Concerti Musica

Damien Rice @ Pistoia Blues Festival, 16/07/2016

Carmen Navarra

Sono le 19:00 di un piacevole pomeriggio di luglio, e nella meravigliosa cornice del Pistoia Blues Festival, in piazza del Duomo, un gruppo nutrito di persone – circa 4000 presenze, si scoprirà poi – attende compostamente ai propri posti l’inizio del concerto di Damien Rice, irlandese dagli occhi azzurri e dalla voce melensa, il songwriter che canta la bellezza e l’amore con un piglio personale e una vena intimista che ha attraversato la sua intera carriera, da O (2002) fino al recentissimo My Favourite Faded Fantasy (2014).

All’imbrunire il concerto è aperto da Gyda, violoncellista islandese dalla voce ammaliante, nota al pubblico per essere stata co-fondatrice dei Mùm. In un inevitabile climax ascendente, delizia gli spettatori con poche ma toccanti note, alternando virtuosismi vocali a brani esclusivamente strumentali. Il risultato è decisamente estasiante, ma la sua esibizione non è particolarmente sentita dal pubblico. A fine set, infatti, gli animi sono ancora molto tiepidi: l’attesa diviene via via meno nervosa, complice anche Leonard Cohen in sottofondo musicale.

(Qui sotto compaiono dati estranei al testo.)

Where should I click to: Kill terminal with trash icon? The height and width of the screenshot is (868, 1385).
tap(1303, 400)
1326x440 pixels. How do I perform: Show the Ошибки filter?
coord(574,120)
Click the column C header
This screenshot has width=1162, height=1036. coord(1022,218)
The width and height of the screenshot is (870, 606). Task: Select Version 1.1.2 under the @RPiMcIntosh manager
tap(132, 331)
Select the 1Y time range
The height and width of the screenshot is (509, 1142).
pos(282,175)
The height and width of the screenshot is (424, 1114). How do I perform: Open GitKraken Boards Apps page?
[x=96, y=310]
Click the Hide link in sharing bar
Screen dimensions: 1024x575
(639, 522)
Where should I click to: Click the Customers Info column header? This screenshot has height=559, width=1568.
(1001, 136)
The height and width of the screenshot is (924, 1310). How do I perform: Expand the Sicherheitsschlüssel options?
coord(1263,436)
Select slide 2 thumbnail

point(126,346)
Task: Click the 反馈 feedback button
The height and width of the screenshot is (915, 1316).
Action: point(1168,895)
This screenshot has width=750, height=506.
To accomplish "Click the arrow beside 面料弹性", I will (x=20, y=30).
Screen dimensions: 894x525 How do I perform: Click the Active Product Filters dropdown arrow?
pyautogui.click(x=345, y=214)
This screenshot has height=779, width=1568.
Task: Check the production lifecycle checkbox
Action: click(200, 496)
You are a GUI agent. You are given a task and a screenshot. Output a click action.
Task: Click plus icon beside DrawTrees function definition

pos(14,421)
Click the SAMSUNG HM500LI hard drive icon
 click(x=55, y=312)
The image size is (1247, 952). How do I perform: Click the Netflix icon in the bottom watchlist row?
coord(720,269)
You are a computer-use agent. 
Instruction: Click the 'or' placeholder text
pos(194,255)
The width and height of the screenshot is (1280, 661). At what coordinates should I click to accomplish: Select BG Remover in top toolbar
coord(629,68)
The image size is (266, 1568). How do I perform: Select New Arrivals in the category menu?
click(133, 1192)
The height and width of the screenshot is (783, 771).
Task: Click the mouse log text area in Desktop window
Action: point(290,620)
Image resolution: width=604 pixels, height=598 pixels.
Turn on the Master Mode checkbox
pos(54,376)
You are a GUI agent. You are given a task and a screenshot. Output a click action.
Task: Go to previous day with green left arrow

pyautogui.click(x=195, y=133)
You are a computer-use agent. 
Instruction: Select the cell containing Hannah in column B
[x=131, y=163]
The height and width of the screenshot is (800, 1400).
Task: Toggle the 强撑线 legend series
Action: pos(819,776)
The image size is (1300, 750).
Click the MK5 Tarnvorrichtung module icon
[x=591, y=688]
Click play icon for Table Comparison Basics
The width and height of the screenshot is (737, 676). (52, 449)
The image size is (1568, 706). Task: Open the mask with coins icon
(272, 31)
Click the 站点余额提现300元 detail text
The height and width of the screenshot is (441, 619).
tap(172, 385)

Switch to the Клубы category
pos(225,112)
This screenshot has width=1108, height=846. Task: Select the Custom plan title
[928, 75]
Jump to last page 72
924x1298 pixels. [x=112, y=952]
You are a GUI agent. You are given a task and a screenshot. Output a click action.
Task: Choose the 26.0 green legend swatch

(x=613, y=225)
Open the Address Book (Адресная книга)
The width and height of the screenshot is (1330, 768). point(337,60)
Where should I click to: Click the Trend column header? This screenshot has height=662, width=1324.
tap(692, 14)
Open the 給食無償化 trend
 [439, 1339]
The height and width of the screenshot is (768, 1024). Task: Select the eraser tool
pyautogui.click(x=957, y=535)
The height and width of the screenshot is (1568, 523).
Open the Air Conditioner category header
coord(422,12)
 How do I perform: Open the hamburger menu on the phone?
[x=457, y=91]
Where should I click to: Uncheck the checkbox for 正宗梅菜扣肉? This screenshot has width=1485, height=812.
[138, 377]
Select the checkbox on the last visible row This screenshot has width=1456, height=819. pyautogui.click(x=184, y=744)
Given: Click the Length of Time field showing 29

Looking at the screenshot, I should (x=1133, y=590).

Con lieve ritardo, alle 21:45 circa, Damien Rice fa il suo ingresso sul palco, imbracciando la chitarra acustica: il suo ingresso è subito d’impatto e riesce fin dalle prime note ad emozionare gli spettatori. Contornato da una luce flebilissima (sarà quasi sempre questo lo sfondo dell’intera performance) intona una straziante My Favourite Faded Fantasy, il pezzo omonimo del suo ultimo album; continuano su questa scia le ‘canoniche’ 9 Crimes, Canonball e Delicate, che colpiscono fortemente l’immaginario dello spettatore, ulteriormente sublimate da effetti fonici inattesi e straordinari. Sono quasi otto i minuti dedicati a I remember, i cui crescendo coreografico (luci gradualmente più accecanti) e sonoro (melodie che virano verso suoni psichedelici) si accompagnano al battito delle mani del pubblico, che agisce come il vero co-protagonista del concerto. Damien interagisce con esso in tono scherzoso e amichevole, strascica un buffo italiano e, sulla scia di un’ilarità sempre più palpabile, racconta aneddoti legati alla sua esperienza cantautorale e di vita. I momenti più toccanti sono quelli che aprono rispettivamente Trusty and true e Amie. Il primo di questi, suonato con uno strumento a corde che evoca suoni elettronici, è anticipato dall’esortazione al pubblico ‘Let yourself be wrong’, che invalida il concetto di ‘colpa’ che spesso imputiamo a noi stessi e agli altri. Amie, invece, è l’amore giovanile mai contraccambiato, cantato con intensa solennità. Ci si avvia alla chiusura della prima parte del concerto con la romantica Colour me in e l’intimissima Elephant; eppure si raggiunge l’apice con It takes a lot to know man, che sconfina in un arcobaleno di suoni e in un incastro di luci fluttuanti e di atmosfere fumose. Rice, abile polistrumentista, cimenta se stesso alla chitarra (prima acustica, poi elettrica), al flauto, alle percussioni e ai piatti, dopodiché lascia il palco davanti a una folla stordita dalle emozioni appena vissute. Il riverbero dei suoni è ancora palpabile nella piazza quando, pochi minuti dopo, il cantautore irlandese riappare sul palco insieme a Gyda per il colpo di coda. Tutti hanno lasciato i posti a sedere e si accalcano, in un abbraccio accorato, sotto il palco. The blower’s daughter, Rootless Tree e Volcano fanno da collante a questo momento irripetibile, sotto il cielo puntinato di stelle del Pistoia Blues Festival. Wonderful is true, come avrebbe chiosato Damien in The rat within the grain.